TASK DETAILS: Going down the data below, set down exactly the line with "Loção Corporal Glitter SNB Tubo (427, 1630)" and each line after it through the line with "柴田 元幸 (515, 1243)"; no other lines.

—————

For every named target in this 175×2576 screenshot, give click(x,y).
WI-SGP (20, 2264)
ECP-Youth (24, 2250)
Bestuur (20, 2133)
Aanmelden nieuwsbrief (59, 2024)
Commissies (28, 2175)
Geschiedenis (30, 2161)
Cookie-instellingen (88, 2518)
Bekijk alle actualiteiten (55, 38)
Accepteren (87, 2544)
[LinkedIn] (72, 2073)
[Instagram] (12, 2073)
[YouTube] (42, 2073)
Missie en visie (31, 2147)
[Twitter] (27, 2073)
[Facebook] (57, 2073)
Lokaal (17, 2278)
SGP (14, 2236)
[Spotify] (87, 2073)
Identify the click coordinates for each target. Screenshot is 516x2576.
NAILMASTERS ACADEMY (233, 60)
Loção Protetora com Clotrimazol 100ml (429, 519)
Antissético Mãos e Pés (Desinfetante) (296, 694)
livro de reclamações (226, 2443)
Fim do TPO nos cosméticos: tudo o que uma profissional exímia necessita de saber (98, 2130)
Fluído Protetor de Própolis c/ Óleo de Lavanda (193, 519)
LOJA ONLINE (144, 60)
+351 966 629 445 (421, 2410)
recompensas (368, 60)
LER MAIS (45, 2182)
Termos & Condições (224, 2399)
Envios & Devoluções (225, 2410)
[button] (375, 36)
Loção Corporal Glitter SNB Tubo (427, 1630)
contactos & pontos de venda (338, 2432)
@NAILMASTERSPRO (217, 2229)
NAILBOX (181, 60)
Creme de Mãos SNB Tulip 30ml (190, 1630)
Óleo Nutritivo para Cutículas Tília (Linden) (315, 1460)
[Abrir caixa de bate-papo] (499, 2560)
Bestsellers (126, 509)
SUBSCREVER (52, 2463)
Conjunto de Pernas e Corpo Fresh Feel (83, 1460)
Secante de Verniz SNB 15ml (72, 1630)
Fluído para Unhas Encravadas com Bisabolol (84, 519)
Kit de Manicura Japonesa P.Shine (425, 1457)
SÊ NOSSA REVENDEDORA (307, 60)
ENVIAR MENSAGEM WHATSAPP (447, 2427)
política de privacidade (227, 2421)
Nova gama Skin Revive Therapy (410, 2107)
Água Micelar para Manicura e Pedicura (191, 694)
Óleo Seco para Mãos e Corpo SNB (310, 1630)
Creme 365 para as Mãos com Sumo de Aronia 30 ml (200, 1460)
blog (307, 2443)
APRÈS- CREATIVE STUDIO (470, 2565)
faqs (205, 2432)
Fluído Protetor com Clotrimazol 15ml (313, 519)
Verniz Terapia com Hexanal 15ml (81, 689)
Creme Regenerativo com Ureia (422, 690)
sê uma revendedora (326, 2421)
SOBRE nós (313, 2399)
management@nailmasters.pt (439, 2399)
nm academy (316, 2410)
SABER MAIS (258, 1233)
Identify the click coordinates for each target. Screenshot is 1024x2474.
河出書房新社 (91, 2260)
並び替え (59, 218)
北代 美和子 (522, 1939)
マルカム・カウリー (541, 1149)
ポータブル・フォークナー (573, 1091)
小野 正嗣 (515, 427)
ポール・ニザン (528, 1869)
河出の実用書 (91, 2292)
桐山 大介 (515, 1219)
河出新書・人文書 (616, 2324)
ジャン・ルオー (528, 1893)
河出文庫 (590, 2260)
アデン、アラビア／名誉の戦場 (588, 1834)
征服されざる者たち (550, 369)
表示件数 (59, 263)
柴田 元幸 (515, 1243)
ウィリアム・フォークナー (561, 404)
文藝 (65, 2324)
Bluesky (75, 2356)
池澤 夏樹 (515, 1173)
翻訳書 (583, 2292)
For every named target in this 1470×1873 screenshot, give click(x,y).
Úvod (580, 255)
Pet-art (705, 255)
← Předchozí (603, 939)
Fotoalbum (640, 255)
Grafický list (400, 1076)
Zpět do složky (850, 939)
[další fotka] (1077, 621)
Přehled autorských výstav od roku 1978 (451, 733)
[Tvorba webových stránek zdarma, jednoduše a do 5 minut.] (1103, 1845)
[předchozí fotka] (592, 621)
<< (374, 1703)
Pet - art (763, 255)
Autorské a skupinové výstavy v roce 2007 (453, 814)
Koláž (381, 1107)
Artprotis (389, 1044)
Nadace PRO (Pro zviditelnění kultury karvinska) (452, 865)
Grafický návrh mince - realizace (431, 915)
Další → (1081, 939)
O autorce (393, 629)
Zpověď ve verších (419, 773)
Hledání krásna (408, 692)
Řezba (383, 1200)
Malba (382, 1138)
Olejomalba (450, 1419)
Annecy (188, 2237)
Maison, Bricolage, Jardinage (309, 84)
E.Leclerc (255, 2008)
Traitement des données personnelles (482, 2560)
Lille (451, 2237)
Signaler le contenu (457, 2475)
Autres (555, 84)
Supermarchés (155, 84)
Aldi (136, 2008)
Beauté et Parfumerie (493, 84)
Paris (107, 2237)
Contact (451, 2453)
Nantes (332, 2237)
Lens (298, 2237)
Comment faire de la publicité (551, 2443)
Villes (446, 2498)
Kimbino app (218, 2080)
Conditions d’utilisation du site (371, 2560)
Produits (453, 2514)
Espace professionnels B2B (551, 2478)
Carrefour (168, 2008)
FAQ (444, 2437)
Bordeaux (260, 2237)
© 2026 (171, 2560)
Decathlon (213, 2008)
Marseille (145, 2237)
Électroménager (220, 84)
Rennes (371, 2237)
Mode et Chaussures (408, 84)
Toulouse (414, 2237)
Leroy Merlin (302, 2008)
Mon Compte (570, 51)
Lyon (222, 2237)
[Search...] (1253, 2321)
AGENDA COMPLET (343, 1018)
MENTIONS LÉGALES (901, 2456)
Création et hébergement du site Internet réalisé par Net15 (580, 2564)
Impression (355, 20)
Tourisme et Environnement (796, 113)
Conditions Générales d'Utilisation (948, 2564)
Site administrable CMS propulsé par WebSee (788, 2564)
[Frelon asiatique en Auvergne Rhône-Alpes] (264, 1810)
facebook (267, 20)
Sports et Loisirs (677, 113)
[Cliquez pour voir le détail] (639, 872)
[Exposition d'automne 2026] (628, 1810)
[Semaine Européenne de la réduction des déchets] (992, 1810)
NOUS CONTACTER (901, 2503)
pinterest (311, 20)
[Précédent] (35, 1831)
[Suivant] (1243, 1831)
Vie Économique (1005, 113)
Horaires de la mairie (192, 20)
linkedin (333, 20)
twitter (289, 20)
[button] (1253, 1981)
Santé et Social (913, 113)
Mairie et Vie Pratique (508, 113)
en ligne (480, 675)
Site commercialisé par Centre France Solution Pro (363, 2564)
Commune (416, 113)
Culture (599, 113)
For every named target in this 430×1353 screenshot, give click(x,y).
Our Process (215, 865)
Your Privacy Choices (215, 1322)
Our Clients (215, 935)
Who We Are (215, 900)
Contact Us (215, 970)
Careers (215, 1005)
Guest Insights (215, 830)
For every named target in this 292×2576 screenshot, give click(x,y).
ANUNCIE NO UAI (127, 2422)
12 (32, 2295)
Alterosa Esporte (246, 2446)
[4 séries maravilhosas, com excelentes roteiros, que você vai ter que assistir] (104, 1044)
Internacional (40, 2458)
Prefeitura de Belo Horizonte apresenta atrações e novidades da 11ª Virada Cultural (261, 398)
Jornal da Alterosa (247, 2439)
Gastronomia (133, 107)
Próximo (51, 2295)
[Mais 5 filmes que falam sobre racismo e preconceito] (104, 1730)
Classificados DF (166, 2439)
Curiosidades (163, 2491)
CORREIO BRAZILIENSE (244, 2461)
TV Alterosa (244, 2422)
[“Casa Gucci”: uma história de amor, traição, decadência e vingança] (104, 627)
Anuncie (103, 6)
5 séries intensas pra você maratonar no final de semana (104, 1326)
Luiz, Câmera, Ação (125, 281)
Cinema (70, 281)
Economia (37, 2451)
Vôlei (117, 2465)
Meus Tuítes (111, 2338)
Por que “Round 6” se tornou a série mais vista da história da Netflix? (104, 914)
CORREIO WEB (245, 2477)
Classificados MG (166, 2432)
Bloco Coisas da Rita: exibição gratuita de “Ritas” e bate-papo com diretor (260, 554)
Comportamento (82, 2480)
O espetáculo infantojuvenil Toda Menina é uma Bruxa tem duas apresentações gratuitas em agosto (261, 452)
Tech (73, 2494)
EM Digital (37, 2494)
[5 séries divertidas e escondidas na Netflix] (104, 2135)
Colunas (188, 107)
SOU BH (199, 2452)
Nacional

—————

SOLUTION TO THIS TASK:
Loção Corporal Glitter SNB Tubo (427, 1630)
contactos & pontos de venda (338, 2432)
@NAILMASTERSPRO (217, 2229)
NAILBOX (181, 60)
Creme de Mãos SNB Tulip 30ml (190, 1630)
Óleo Nutritivo para Cutículas Tília (Linden) (315, 1460)
[Abrir caixa de bate-papo] (499, 2560)
Bestsellers (126, 509)
SUBSCREVER (52, 2463)
Conjunto de Pernas e Corpo Fresh Feel (83, 1460)
Secante de Verniz SNB 15ml (72, 1630)
Fluído para Unhas Encravadas com Bisabolol (84, 519)
Kit de Manicura Japonesa P.Shine (425, 1457)
SÊ NOSSA REVENDEDORA (307, 60)
ENVIAR MENSAGEM WHATSAPP (447, 2427)
política de privacidade (227, 2421)
Nova gama Skin Revive Therapy (410, 2107)
Água Micelar para Manicura e Pedicura (191, 694)
Óleo Seco para Mãos e Corpo SNB (310, 1630)
Creme 365 para as Mãos com Sumo de Aronia 30 ml (200, 1460)
blog (307, 2443)
APRÈS- CREATIVE STUDIO (470, 2565)
faqs (205, 2432)
Fluído Protetor com Clotrimazol 15ml (313, 519)
Verniz Terapia com Hexanal 15ml (81, 689)
Creme Regenerativo com Ureia (422, 690)
sê uma revendedora (326, 2421)
SOBRE nós (313, 2399)
management@nailmasters.pt (439, 2399)
nm academy (316, 2410)
SABER MAIS (258, 1233)
Identify the click coordinates for each target. Screenshot is 1024x2474.
河出書房新社 (91, 2260)
並び替え (59, 218)
北代 美和子 (522, 1939)
マルカム・カウリー (541, 1149)
ポータブル・フォークナー (573, 1091)
小野 正嗣 (515, 427)
ポール・ニザン (528, 1869)
河出の実用書 (91, 2292)
桐山 大介 (515, 1219)
河出新書・人文書 (616, 2324)
ジャン・ルオー (528, 1893)
河出文庫 (590, 2260)
アデン、アラビア／名誉の戦場 (588, 1834)
征服されざる者たち (550, 369)
表示件数 (59, 263)
柴田 元幸 (515, 1243)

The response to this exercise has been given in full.